Less than seven weeks after Hertz Global Holdings (NYSE:HTZ) filed bankruptcy, HTZ stock is still trading. Not only are those bankrupt shares still changing hands, but in huge volumes, driving the stock price as high as $5.53 on June 8. Why?
I sort of understand why traders might like to speculate on the fate of the corpse. The company owned nearly 500,000 cars, and courts must decide what happens to the fleet. A used car dealer, like CarMax (NYSE:KMX) or AutoNation (NYSE:AN), might like to take those cars, and throw in something for the Hertz name.
But Hertz had just $1.4 billion in cash on its books at the end of March, and $1.84 billion in debt beyond the capitalized leases on its fleet. Reports have the cash balance down to as low as $365 million by the end of June.
That’s why companies go bankrupt. They can’t pay their bills.
Blame the Kids
As with almost everything else wrong with today’s market, the Hertz zombie saga is being blamed on “Robinhood” traders.

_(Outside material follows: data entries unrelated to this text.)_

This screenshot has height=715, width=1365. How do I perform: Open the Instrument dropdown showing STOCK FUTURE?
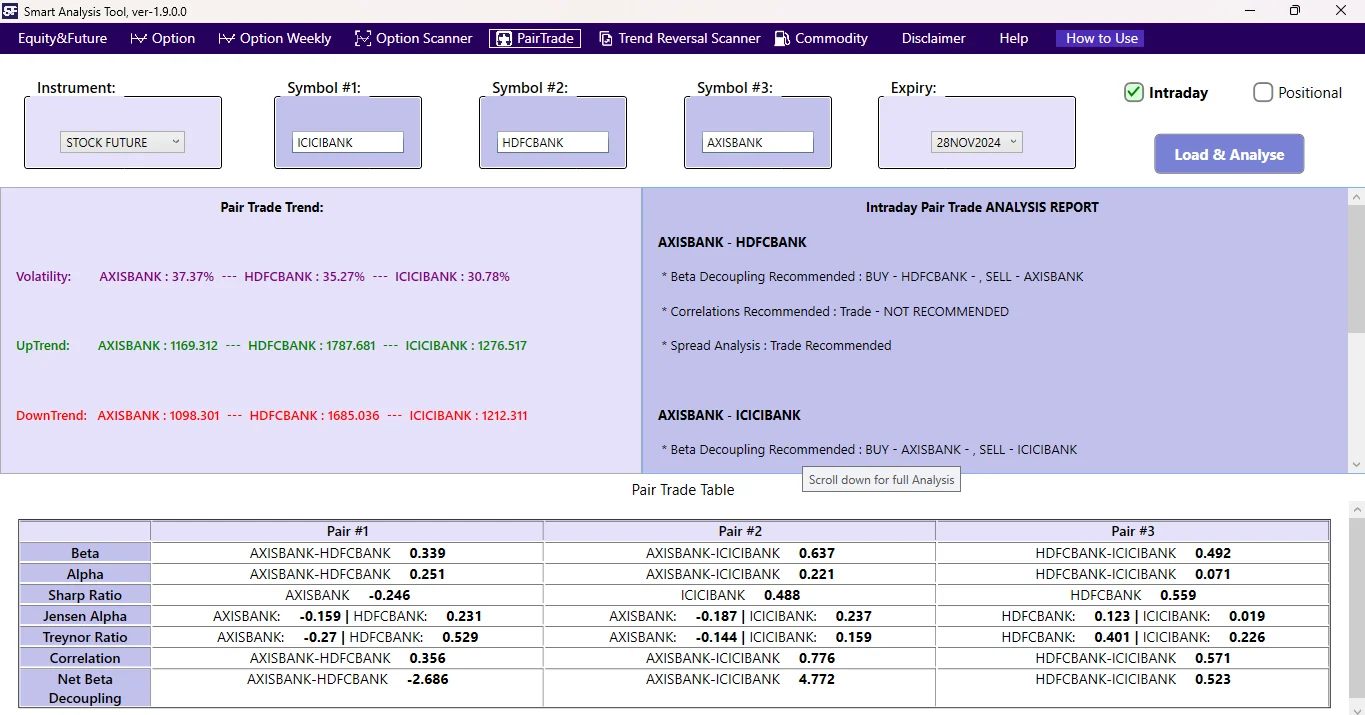pos(121,141)
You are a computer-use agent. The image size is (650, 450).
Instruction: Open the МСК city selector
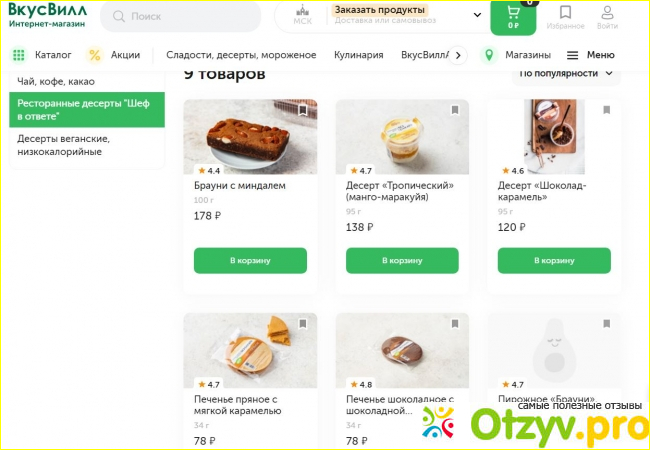(302, 14)
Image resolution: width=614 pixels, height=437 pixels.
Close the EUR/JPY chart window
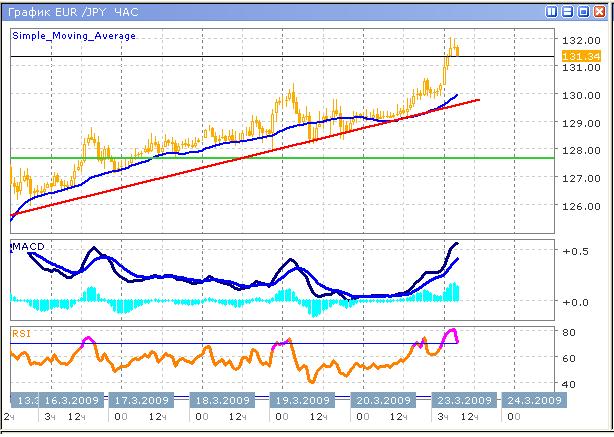pyautogui.click(x=599, y=11)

These are (mostly) young people using the Robinhood app who often take positions at night. There are over 13 million of them.
Critics say Robinhood turns investing into a game, and with no commissions to pay, the kids are in over their heads. The number of Robinhood accounts with shares of Hertz quadrupled from 43,000 before the bankruptcy to as many as 171,000 in the middle of June. That June 8 $5.30 a share was a post-bankruptcy filing peak.

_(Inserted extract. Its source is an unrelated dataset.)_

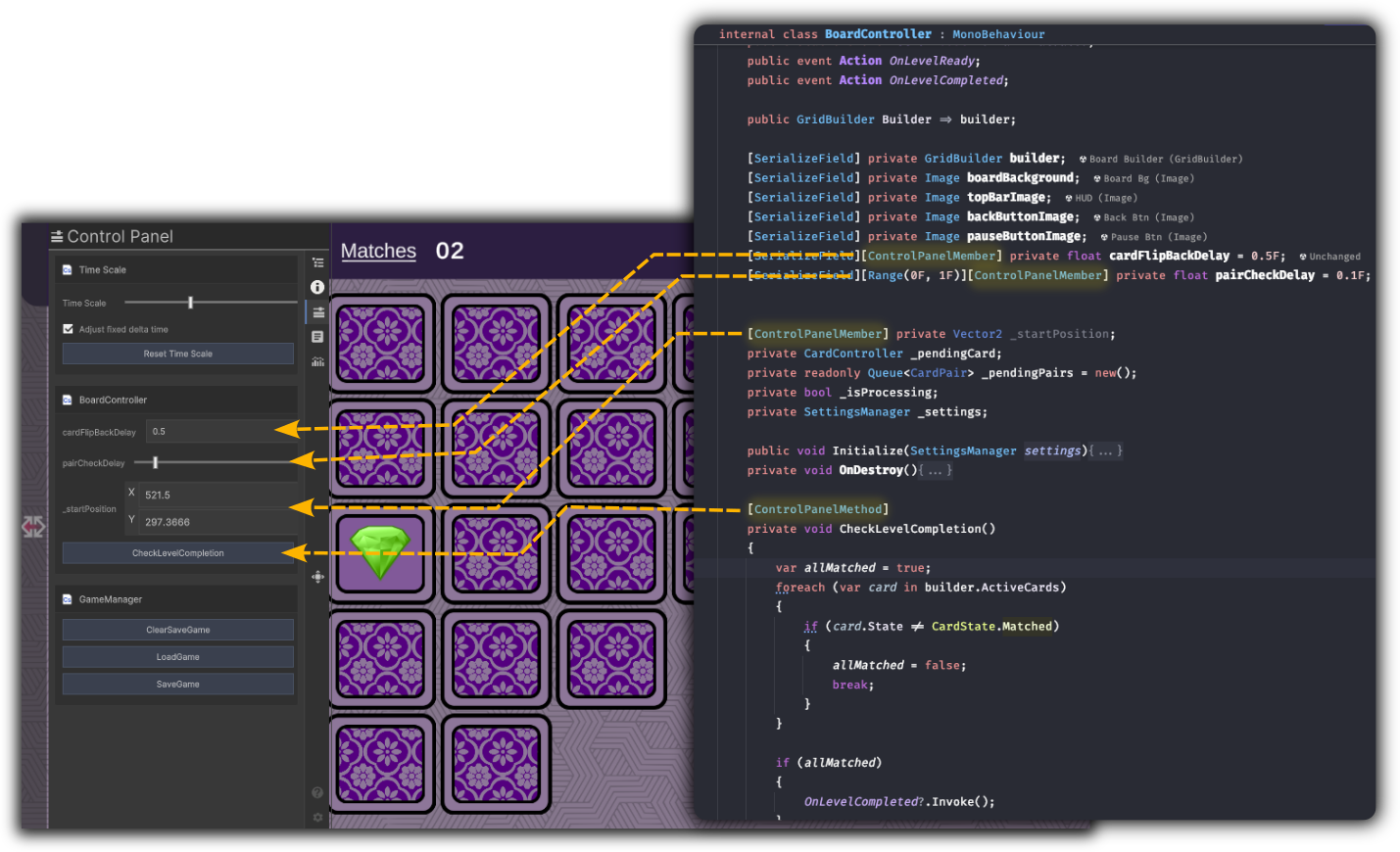Expand the collapsed OnDestroy method body
This screenshot has height=852, width=1400.
(935, 471)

It wouldn’t take much to move the stock. On July 7, Hertz’ market cap was just $208 million. It would have been no higher than $1 billion at its post-bankruptcy peak. So if 128,000 new investors had piled in it could have propped up the stock. For a while. But they’re burned now. Some may never trade again. Others will have learned a lesson. (“But, dad, all of my friends were doing it…“)

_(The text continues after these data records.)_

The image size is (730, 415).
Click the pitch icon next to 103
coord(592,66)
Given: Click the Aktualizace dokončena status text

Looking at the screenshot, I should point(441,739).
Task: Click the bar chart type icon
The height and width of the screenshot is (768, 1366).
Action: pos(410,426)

Professional brokers have taken to looking at stocks popular on Robinhood as a contra-indicator. That is, if the kids like it, the stock must be garbage. It’s like looking at a high short interest as a reason to buy a stock, despite its fundamentals. Even after climbing to nearly $1,400 per share, 25% of interest in Tesla (NASDAQ:TSLA) is still short. It’s why I never play that game.
Every young investor makes mistakes. I lost money on Apple (NASDAQ:AAPL) back in the 1990s, selling out just before Steve Jobs began working his magic. In time, you learn, you improve, and so do your results. I’m here for that.
The stock market wasn’t the only thing riled by the Hertz bankruptcy.
The used car market was also hit. Cars that are identified as being in the Hertz fleet are trading at an average discount of 12% to their pre-bankruptcy market value. If you just decided you need to sell your Toyota (NYSE:TM) Tundra this month, you’re getting less for it than in May, because of Hertz.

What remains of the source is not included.